ZZZ- Snatcher Book (last book that kept you up WAY late): I have more opportunity to read than most people, so I really don't find myself staying up late. However, there have been a few books that I stayed out in the pool much, much longer than normal to finish reading, and I had the pruned toes to prove it!

That was fun!


  1. Oh, this really is great, Cathy! I love your answers. And you know what? I don't blame you one tiny bit for being a Craig Johnson fan. He's so talented!

    1. And he's just as much fun in person as he is in print. :-)

  2. I understand the convenience of ebooks when you travel but I've struggled to adjust to them. I'm still an old fashioned print book kind of gal.

    1. After being quite reluctant, I've adapted to them fairly quickly. The only thing I don't like about eReaders is the Glare Quotient, so I seldom ever read them outside.

  3. Oh how I share your Walt Longmire thing!

    I also agree about These is My Words. I think it was you who suggested the book to me.

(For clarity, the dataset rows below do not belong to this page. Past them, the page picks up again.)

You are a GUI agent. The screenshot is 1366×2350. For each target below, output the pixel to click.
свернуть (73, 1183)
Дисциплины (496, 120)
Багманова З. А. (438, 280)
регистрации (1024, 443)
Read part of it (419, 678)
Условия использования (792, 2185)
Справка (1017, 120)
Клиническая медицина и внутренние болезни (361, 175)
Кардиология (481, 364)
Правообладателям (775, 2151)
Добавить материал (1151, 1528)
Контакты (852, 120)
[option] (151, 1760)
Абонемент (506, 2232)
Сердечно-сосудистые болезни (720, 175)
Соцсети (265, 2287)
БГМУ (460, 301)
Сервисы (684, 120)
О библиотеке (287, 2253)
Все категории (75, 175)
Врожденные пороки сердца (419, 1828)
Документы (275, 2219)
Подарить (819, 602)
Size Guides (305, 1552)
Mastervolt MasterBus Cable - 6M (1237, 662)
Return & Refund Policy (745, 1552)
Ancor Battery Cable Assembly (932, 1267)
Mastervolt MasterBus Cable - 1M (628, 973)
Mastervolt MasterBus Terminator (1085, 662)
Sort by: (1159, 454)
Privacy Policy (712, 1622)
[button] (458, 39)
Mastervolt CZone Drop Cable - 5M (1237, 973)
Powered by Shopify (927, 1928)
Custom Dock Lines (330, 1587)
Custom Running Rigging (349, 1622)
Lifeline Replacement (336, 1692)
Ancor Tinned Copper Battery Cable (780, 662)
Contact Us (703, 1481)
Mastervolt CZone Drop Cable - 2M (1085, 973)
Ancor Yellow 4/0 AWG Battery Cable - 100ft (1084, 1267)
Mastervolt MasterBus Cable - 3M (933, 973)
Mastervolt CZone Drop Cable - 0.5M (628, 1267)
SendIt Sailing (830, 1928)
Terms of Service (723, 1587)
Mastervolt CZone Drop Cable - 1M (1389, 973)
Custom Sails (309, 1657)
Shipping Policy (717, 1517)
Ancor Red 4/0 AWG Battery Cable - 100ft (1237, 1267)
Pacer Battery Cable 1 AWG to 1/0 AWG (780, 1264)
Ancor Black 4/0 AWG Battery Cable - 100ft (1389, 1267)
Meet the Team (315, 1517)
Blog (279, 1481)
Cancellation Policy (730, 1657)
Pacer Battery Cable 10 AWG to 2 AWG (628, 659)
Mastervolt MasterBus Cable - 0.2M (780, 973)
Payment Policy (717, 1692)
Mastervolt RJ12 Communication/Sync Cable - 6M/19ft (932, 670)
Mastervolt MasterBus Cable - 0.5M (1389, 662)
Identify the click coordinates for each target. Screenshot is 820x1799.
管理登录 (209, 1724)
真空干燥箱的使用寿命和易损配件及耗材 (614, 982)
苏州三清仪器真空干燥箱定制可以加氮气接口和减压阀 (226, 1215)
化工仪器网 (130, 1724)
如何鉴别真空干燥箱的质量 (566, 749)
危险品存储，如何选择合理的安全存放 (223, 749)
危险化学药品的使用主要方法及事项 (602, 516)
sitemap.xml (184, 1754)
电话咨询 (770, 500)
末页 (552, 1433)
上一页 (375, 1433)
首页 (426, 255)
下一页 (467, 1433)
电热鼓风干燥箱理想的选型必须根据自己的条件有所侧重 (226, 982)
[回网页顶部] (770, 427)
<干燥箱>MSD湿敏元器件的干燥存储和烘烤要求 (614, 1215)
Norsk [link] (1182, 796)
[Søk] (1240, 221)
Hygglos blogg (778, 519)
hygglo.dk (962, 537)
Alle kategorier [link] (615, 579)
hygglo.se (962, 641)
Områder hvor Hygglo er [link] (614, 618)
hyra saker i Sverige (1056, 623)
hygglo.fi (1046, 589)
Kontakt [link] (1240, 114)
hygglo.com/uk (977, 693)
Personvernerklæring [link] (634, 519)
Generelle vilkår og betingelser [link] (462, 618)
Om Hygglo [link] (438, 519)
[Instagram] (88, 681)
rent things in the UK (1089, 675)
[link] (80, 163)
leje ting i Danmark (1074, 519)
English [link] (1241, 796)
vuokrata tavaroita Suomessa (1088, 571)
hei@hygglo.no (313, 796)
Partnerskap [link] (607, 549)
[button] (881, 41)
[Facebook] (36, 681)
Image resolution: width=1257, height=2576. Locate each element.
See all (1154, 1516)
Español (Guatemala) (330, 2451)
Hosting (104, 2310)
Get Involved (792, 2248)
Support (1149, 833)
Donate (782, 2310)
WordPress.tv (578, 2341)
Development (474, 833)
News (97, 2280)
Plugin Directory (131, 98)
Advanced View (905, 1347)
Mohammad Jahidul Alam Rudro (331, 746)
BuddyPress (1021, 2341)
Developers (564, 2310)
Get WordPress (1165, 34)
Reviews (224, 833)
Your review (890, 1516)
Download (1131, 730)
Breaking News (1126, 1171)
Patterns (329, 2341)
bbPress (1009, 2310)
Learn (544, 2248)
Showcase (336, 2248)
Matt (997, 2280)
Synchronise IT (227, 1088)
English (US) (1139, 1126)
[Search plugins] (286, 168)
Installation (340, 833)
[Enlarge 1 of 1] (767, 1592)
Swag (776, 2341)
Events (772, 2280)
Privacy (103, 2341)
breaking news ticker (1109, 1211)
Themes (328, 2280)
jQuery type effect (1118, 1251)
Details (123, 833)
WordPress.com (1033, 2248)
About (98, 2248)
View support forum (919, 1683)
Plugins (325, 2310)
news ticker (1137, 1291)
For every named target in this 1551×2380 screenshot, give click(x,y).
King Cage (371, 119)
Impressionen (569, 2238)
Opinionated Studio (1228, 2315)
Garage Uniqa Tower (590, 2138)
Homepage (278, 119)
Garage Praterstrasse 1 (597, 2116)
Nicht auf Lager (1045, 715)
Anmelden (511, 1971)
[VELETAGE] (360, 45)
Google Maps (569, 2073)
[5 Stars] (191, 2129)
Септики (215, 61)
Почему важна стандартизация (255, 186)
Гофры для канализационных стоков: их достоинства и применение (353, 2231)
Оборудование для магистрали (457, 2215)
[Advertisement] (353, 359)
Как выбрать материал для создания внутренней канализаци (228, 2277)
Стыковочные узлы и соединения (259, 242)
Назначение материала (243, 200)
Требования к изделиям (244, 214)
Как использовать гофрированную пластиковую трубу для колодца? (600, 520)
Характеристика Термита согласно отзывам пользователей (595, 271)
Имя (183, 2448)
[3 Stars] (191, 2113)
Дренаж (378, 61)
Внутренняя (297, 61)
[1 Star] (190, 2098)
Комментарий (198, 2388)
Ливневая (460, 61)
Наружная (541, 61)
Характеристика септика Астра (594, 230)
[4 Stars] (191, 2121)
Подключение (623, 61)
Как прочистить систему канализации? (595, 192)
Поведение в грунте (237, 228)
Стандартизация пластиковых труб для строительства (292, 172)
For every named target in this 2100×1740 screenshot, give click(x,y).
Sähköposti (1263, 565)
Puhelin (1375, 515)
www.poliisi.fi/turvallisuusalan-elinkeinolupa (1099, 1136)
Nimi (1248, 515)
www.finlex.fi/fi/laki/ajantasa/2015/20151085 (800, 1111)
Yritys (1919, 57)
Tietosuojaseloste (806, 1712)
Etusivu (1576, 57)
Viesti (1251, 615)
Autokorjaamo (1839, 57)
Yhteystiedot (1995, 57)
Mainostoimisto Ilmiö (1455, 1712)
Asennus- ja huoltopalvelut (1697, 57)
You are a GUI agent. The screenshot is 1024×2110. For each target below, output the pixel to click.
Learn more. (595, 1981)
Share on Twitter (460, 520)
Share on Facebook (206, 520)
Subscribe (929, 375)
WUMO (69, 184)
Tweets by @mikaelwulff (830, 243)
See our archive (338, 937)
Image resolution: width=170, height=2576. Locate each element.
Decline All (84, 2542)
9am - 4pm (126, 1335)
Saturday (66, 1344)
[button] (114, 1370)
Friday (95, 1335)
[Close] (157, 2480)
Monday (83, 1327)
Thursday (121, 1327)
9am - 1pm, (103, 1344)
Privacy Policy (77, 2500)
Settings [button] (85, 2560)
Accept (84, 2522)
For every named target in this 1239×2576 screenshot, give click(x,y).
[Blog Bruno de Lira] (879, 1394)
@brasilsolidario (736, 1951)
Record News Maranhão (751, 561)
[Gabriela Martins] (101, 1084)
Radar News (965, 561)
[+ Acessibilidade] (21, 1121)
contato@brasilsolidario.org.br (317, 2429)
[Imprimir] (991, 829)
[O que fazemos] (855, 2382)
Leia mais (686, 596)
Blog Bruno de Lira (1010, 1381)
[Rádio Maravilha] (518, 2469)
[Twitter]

    I love your epitaph, too funny.

    Look forward to your report on Julia Spencer-Flening!

    Fun answers. :-)

    1. I really should have a post script chiseled on my tombstone, right after that "She finished 98 of them"-- "And that's only because the authors died and didn't write any more books." ;-)

  4. Drat! Here I come along innocently set to read your responses -- and what happens? More books to add to my TBR list, more books I have meant to read but haven't gotten to, and annoyance with myself for not being able to read quickly any more.

    And I'm reminded by your answer that Upton Sinclair's The Jingle was the first adult book I read at 13, and Steinbeck's The Grapes of Wrath impressed me and made me determined to read good books.

    I also am reminded to keep on reading Shamini Flint's series, which I began and liked, and to dig into Craig Johnson's series.

    If I needed to choose a fictional character to date, I like Guido Brunetti, a real family guy, partner and father and who is smart and reliable. But if I choose a character from a televised version of a book series, hands down I'd pick Nathaniel Parker who plays Inspector Lynley! (swoon)

    And I am so impressed that you read War and Peace. Tolstoy's tome has been on my TBR list for about 30 years, but I don't have the courage to get through over 1,000 pages. At this stage, it would take me a few years, as I'd have to alternate crime fiction throughout the time period.

    Great answers. Now to my TBR list to add on books.

    1. I read a ton of classics while I was in college. So much so, that it's probably the reason why I scarcely touch them any more.

      I think Guido is an excellent choice!

  5. Oops, I meant Sinclair's The Jungle. I think I became a vegetarian for awhile.

    1. I knew to which book you were referring. I think it had the same effect on me for a while!

  6. This is such a fun survey, isn't it? I enjoyed doing it also. I like your answers, I forgot about the Hardy boys for whom I would have dated in high school (answer: Frank), and you have more book shelves than I do! And I still don't have enough.....I have Coroner's lunch on my shelves waiting to be read. I forgot that quote by Cohen until you put it on here. I think it's in one of her other books - A Trick of the LIght? also, which I just read. Anyway, it's such a good quote, and she is such a good writer.

    1. I love the story about how she was allowed use of the quote, Susan. She talks about it in the prologue to HOW THE LIGHT GETS IN.